By design or accident, we are afloat, awash, adrift…in a Sea of Sameness. High-quality sameness, but sameness nonethless.
An idea that has legs ..lasts only a few weeks, a few months at best. Then the sequel. And the sequel that follows the sequel. And so on.
Sure heard this before. Herd mentality. We race around. Follow each other’s tails. From Hollywood to Silicon Valley to Madison Avenue to Jamal Abdul Nasar Street.
As Swedish business professors  Kjell Nordstrom and Jonas Ridderstrale brilliantly articulated in their book ‘ Funky Business ‘, ” The surplus society has a surplus of similar companies, employing similar people, with almost similar educational backgrounds..coming up with similar ideas, producing similar things, with similar prices..and similar qualities “. Ouch, that is painful!
The 10X/10X theory on that is that you could be 10 times better.
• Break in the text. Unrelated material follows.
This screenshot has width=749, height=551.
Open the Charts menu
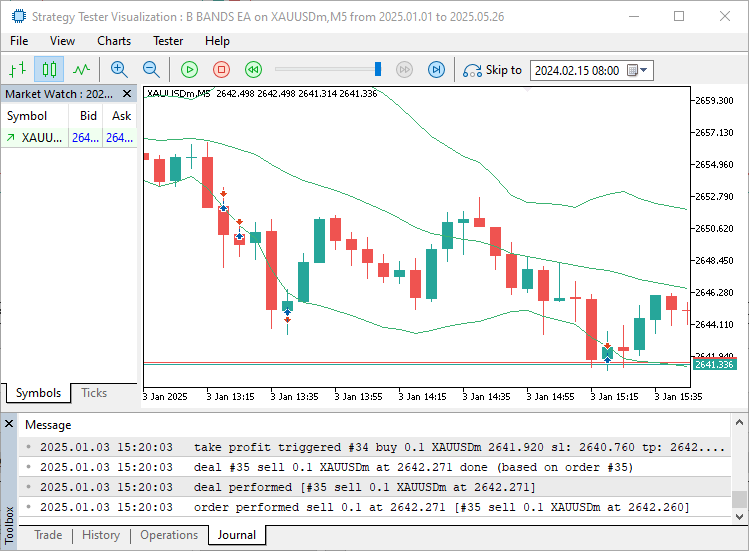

While being ten times less different.
The basic idea that I am echoing here is that ‘ Good Stuff ‘ is commonplace.”



“. It’s no longer exceptional for stuff (anything, everything ) to work. Which means the bar for ” standing out ” has risen dramatically.

In a winner takes all world, Normal = Nothing. So time to stop being goddamn normal.
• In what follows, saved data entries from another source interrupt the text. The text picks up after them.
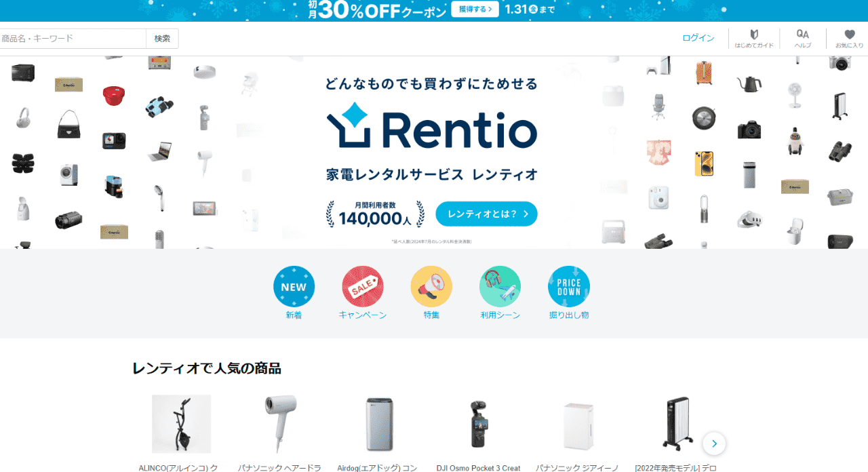Open the DJI Osmo Pocket 3 thumbnail
Screen dimensions: 868x472
click(479, 424)
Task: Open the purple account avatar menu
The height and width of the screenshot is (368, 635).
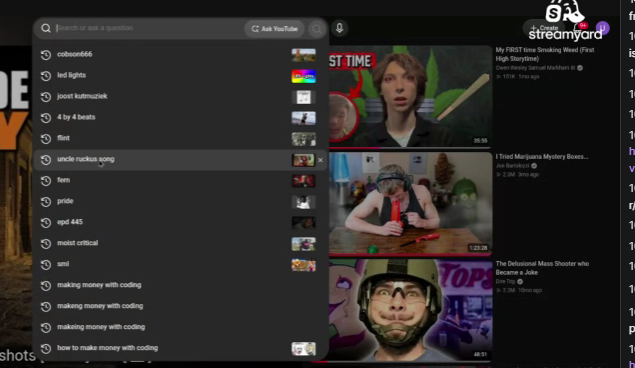Action: [603, 28]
Dovetailing seamlessly into this line of thought is the Danish marketing phenomenon Jesper Kunde’s articulation ” Companies have defined so much best practice that they are now more or less identical. ” It’s commoditised. Instead, how about ” It’s yet to be practiced “?
In other words, the only way to make a difference is to, well, “ Make a Difference “.
Standing out in a world where most everything works is stupefying difficult. And yet some companies are making a go of it. How I hate the word ‘ normal ‘.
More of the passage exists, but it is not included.